El juicio no hizo más que empezar

Fernando Ónega
Fernando Ónega DESDE LA CORTE

OPINIÓN

Tendremos que esperar probablemente a septiembre para conocer la sentencia. Y permítanme el fácil pronóstico, pero es imprevisible. El tribunal no entrará al trapo que le tendieron los defensores y los procesados de redactar una sentencia política o condicionada por las repercusiones políticas. Los magistrados se limitarán a considerar si hubo delito o no y si hubo delito, si ha sido rebelión, si ha sido sedición o si, como entienden las defensas, los sucesos juzgados fueron simple desobediencia. La diferencia es abismal: para la rebelión el Código Penal prevé penas que pueden llegar a los 25 años de cárcel; para la desobediencia, la pena prevista oscila entre los tres meses y un año como máximo.

En cuanto al desarrollo del juicio, para un extranjero que no haya seguido los sucesos esto es una cuestión de fe en el sentido que decía el catecismo del Padre Astete: creer lo que no vimos. Si cree sin más a los fiscales, llegará a la conclusión de que todo ha sido, efectivamente, un alzamiento insurreccional preparado al modo en que actúan las organizaciones criminales. Pero, si cree a las defensas, pensará que todo ha sido una mala casualidad de inevitables incidentes callejeros exagerados y abultados de forma interesada por el ministerio fiscal. Y si ese extranjero es sensiblero, verá a los procesados como víctimas de un Estado injusto que no permite ejercer sus derechos a esa pobre gente. Felizmente, los jueces no vienen de otro país, saben lo ocurrido y conocen la ley.

Por eso el verdadero juicio empieza ahora y empieza en la soledad de los magistrados, sobre todo del redactor Marchena, ante las pruebas y el medio millar de testimonios que escucharon. Y hay algo inquietante: la intención del independentismo de utilizar la sentencia para una nueva ofensiva contra el Estado. Los procesados no expresaron la menor señal de arrepentimiento.
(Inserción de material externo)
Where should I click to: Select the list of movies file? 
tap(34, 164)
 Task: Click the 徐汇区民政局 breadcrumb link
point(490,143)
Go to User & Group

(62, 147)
Al pedir al Tribunal Supremo un retorno de la pelota a la política, están reclamando negociar el referendo, porque otra posibilidad no es contemplada. Su ejercicio de victimismo es el soporte ideológico del nuevo procés que inevitablemente ha de surgir, aunque sea con otros líderes.

E insisto en lo que vengo anotando: Torra, el presidente, quiere encabezar la nueva rebelión. Es más: estaría encantado de ser el nuevo mártir de la causa. Torra hizo su enésima declaración institucional -formato inventado para no someterse a preguntas- y la hizo para agitar a la parroquia y, como se diría en lenguaje militar, ponerla en prevengan. Hay que seguir sus palabras y sus gestos, porque el apreteu se puede quedar pequeño. La sentencia será la disculpa. Y por cierto: la judicialización del procés ha sido el único período sin agitación.